Yield: 6 to 8 servings
2 pounds trimmed, skirt steak, lean boneless, skinless chicken breasts, shrimp, Lamb or Duck
Juice of 2 limes
6 garlic cloves, minced
1 teaspoon salt
Freshly ground black pepper
¼ cup vegetable oil (omit for beef or duck)
2 large red onions, halved crosswise
1 each large red, green and yellow bell pepper, cut into strips
Pico de Gallo,
Dairy sour cream
6 inch diameter flour tortillas, warmed
1. Trim the skirt steak, or cut the chicken breast in half, following the natural division of the cartilage and removing any fat. Trim excess fat from the lamb or duck. Pound with a Jacquard tenderizer or between sheets of plastic wrap to uniform thickness.

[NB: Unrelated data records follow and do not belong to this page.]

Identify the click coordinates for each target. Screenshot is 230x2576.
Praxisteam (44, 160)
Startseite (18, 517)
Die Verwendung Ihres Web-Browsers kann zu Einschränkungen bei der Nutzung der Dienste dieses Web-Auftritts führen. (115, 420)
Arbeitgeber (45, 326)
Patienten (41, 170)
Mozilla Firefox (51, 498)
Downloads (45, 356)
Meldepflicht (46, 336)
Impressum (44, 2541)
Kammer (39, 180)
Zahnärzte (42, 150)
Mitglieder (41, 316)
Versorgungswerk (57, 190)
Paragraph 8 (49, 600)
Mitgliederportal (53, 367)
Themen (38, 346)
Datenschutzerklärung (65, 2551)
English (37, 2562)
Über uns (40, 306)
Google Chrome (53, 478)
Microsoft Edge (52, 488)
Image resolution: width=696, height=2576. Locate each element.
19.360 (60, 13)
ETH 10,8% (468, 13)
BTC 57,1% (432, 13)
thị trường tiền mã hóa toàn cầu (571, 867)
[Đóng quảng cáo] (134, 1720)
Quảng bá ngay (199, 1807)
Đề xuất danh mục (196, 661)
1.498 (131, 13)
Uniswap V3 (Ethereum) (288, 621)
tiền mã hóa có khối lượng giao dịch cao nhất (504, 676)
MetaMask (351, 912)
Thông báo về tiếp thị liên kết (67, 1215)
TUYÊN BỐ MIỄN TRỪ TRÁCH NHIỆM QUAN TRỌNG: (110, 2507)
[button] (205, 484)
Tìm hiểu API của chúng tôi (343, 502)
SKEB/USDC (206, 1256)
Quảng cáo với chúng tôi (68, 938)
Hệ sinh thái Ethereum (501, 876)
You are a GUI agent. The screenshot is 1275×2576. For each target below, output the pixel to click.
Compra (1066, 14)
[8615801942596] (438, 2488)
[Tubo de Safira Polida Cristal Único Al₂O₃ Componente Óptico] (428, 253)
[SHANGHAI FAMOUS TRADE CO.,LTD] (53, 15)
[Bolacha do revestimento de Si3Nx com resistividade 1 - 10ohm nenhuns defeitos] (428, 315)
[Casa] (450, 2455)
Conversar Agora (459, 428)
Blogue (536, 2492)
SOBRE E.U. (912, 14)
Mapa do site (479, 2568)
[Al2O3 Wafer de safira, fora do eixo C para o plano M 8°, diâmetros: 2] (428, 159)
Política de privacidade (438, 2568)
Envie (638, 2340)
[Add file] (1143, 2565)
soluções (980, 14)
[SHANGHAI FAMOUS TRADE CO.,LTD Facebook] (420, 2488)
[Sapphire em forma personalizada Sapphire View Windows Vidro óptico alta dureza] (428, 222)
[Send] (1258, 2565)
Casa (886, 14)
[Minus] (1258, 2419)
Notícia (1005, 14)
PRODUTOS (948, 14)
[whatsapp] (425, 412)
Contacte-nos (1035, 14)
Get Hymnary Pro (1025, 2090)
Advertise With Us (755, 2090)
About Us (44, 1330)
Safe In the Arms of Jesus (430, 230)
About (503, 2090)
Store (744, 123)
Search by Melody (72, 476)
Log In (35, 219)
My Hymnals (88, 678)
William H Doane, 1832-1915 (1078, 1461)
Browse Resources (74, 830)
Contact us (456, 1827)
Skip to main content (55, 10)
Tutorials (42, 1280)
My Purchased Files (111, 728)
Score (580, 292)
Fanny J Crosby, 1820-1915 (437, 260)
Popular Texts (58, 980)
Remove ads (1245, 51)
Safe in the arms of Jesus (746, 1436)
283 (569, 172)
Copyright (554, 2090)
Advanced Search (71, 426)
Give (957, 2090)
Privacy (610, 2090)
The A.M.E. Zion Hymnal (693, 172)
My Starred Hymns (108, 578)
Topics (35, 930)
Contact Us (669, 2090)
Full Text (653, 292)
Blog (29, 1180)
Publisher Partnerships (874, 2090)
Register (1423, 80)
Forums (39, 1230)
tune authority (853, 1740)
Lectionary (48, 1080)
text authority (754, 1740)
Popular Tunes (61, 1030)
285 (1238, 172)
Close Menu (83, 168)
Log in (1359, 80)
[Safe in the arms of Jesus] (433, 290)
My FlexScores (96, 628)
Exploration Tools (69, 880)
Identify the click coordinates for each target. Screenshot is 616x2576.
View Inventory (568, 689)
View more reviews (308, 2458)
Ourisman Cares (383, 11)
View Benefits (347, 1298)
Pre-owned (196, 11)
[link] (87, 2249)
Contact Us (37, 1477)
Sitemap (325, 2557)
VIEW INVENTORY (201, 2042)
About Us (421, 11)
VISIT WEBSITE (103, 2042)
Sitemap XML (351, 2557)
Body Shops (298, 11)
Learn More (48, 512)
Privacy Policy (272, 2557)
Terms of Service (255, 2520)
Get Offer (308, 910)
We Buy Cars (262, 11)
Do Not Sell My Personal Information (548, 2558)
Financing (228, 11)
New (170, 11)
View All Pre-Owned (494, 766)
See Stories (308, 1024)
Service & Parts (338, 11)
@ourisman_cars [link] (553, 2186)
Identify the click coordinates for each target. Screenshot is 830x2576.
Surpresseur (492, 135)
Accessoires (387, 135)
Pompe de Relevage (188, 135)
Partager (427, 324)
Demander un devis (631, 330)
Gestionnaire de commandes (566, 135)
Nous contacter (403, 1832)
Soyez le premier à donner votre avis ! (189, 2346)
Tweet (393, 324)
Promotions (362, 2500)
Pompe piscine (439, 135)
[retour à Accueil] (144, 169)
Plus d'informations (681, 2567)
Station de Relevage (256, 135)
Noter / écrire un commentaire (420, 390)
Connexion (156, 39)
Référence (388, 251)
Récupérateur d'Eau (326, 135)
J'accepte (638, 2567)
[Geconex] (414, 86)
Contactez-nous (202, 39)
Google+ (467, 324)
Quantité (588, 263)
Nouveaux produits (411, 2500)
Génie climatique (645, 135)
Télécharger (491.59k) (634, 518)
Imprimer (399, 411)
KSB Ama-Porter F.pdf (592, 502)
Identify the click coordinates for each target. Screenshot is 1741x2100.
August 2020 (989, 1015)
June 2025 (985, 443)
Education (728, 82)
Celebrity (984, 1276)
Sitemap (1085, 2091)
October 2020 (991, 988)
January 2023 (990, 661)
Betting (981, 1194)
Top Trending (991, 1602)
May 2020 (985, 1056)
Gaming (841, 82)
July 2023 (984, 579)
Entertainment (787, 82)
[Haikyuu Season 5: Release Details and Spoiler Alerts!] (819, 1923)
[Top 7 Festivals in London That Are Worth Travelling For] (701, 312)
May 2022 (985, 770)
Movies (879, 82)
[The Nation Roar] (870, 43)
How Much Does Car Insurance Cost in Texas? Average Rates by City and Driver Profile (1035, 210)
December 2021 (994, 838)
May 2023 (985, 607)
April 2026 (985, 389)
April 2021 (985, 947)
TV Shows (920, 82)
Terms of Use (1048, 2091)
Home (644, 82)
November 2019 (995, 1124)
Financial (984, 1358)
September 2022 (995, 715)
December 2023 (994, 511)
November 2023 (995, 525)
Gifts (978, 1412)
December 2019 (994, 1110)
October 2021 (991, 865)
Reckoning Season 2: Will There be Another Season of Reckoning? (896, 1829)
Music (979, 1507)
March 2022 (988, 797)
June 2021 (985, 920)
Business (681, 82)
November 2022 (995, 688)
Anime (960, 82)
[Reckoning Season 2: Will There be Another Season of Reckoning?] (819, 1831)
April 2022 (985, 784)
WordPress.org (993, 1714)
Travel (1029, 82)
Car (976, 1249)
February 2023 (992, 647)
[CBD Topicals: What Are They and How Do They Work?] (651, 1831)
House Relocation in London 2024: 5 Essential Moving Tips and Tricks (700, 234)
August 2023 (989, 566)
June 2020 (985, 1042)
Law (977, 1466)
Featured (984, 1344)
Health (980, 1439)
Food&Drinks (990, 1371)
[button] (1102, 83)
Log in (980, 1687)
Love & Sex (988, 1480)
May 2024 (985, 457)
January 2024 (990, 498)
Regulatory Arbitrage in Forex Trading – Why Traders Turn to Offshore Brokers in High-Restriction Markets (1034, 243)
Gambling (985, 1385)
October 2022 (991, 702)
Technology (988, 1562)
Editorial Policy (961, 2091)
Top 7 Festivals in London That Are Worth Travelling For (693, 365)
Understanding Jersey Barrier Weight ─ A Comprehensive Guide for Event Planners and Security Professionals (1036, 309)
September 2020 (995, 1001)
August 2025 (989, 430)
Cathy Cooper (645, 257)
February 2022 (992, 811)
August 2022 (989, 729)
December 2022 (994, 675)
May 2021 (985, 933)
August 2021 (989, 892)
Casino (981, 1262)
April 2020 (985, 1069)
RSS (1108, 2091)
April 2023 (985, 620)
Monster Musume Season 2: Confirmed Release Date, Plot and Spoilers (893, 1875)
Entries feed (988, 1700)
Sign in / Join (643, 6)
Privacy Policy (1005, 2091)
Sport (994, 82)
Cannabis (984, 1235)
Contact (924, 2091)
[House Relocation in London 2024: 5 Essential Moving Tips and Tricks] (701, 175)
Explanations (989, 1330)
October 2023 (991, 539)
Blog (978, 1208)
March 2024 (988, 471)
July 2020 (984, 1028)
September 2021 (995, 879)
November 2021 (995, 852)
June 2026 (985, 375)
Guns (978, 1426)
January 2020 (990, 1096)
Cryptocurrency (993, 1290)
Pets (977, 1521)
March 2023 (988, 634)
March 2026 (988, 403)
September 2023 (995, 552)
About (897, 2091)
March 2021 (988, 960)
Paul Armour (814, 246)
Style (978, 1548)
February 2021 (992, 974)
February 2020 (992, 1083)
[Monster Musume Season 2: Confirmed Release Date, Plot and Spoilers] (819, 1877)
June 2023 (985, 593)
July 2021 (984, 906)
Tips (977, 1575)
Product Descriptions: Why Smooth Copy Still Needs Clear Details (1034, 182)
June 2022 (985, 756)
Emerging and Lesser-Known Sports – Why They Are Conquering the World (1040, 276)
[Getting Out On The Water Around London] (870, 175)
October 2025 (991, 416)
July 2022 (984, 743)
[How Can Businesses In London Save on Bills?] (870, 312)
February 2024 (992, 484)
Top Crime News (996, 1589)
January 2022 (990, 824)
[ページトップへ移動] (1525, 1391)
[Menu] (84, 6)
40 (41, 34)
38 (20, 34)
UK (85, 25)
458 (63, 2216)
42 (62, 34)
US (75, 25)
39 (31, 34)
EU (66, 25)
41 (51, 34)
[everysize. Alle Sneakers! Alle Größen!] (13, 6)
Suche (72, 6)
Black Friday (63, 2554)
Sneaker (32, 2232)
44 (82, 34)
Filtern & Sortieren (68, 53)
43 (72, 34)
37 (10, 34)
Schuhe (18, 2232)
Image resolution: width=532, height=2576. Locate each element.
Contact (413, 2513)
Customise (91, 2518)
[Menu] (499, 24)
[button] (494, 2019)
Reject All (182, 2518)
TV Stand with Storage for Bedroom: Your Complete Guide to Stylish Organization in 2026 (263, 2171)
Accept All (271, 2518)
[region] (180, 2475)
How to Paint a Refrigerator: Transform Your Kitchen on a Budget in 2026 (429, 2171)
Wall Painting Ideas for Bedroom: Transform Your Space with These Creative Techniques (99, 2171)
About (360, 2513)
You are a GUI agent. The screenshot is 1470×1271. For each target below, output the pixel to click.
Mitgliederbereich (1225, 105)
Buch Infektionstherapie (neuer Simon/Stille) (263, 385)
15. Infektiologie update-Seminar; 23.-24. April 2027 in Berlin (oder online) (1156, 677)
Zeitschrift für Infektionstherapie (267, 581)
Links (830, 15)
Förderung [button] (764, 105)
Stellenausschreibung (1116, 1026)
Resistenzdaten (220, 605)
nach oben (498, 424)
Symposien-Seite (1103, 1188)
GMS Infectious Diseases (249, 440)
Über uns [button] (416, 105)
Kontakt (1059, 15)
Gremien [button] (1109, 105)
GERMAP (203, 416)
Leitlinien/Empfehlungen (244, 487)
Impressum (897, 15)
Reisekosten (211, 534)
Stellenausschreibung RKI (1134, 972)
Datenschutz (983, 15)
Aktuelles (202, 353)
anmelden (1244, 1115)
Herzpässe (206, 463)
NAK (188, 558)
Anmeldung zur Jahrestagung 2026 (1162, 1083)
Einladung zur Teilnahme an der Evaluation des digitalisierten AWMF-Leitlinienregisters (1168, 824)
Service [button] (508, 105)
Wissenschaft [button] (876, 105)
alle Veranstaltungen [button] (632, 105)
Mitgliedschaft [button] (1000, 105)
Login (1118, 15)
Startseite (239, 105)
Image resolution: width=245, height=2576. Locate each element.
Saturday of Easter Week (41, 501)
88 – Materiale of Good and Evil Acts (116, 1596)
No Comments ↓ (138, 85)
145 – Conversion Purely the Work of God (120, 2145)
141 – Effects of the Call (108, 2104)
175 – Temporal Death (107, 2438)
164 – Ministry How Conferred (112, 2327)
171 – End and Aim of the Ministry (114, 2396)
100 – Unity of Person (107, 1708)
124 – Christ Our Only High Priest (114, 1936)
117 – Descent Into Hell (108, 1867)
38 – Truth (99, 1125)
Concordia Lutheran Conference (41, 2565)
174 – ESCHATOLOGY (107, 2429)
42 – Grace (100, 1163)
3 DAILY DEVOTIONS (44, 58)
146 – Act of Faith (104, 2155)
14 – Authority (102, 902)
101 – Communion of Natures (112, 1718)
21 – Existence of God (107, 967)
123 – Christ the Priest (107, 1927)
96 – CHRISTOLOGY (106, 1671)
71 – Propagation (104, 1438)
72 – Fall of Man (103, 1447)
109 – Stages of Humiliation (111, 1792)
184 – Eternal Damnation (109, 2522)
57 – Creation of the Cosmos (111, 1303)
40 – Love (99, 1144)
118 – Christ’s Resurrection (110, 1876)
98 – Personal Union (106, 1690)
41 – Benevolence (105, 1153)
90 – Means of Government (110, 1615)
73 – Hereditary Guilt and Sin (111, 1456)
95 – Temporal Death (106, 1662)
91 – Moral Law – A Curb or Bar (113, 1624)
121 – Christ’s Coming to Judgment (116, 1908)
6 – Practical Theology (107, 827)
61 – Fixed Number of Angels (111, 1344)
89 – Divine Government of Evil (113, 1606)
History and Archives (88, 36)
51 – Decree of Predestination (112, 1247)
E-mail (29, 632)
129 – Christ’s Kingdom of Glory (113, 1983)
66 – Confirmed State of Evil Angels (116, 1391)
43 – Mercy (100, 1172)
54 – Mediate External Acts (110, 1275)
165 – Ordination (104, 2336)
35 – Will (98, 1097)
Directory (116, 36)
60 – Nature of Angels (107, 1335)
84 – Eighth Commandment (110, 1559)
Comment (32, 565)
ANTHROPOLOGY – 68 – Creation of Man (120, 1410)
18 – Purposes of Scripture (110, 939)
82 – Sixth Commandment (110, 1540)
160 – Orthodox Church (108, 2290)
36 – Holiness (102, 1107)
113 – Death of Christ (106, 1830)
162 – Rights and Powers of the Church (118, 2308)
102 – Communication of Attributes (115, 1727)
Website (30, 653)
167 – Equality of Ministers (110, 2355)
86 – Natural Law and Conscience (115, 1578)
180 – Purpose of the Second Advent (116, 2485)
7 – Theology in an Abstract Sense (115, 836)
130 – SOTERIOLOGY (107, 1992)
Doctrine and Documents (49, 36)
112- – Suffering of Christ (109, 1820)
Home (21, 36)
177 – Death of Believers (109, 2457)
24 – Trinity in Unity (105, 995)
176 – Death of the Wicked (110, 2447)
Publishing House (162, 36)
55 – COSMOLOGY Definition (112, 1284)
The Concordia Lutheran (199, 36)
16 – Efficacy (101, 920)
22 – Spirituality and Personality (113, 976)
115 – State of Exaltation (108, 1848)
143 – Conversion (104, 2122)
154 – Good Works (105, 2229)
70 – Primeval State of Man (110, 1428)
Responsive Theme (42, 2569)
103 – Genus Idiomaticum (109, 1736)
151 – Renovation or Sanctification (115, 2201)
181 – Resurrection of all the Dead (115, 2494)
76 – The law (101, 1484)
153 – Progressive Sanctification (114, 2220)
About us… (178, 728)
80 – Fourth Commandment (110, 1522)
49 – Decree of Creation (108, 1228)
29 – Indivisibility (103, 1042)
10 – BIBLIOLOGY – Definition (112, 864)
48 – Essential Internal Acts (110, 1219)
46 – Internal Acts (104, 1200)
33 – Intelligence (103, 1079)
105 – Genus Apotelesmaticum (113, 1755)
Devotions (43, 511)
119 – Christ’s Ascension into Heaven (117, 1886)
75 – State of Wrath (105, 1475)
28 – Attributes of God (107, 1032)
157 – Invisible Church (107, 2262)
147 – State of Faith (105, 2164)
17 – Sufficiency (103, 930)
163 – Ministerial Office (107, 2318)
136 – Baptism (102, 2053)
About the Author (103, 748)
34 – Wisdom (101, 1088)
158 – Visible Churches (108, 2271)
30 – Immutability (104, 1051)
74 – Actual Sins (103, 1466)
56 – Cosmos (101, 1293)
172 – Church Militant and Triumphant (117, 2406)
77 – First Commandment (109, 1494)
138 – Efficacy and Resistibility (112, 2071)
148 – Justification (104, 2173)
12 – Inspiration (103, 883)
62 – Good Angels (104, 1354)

2. To prepare the marinade: Combine lime juice, garlic, salt, black pepper, and oil in a bowl. Dip each side of the meat into the mixture and marinate 30 minutes at room temperature or up to 1 hour in the refrigerator.
3. Preheat the grill, allowing enough time to get hot. Use mesquite wood or chips to flavor the to give a real authentic flavor. Start vegetables 20 25 minutes before starting the chicken. When they are done, cut into ½ inch wide strips and mix together. Keep warm.
4. Grill chicken about 3 inches from coals for about 4 minutes to the side. Cut into strips about 1/2 inch wide when done.
5. Serve the meat over the grilled onions and peppers. Serve with bowl of Pico de gallo and sour cream and guacamole if desired. Pass napkin-lined basket of hot tortillas.
Reprinted with permission from Jane Butel’s Quick and Easy Southwestern Cookbook.
TURKEY TORTILLA CHOWDER
The hearty, full flavor and creamy consistency of this turkey soup tastes like work, but this dish is actually fast and easy to make.This recipe is great for leftover turkey or you can use ground turkey. This is a versatile dish that you can vary in many ways.
Cooking Time: 10-12 minutes
Yield: 2 servings
2 cups turkey broth or 1, 14 ½ oz. can turkey broth, preferably low sodium, with water added to make 2 cups
2 white or yellow corn tortillas, broken up
1 1/2 cups chopped turkey cut into 1-inch cubes or 3/4 pound ground turkey*
3 scallions, thinly sliced (some reserved for garnish)
1 ½ tablespoons minced pickled jalapenos with juice
Crushed red caribe chile
- Place the turkey broth in a 3-quart saucepan over medium heat. Add the tortillas and turkey. Cover, reduce the heat to low and simmer, stirring, for 5 to 6 minutes.
- Add the scallions and jalapenos with juice. Stir to combine well. Simmer for approximately another 5 minutes. Serve garnished with the reserved scallion and, if desired, the cilantro, chiles, and lime to squeeze on the chowder.
*If using ground turkey, break it up with a fork and add to the broth and tortillas.
Calories 326, Protein 50g, Carbohydrates 14g, Fiber 2g, Fat 8g, Saturated Fat 2g, Cholesterol 130mg, Sodium 338mg.
Reprinted with permission from Jane Butel’s Quick & Easy Southwestern Cookbook.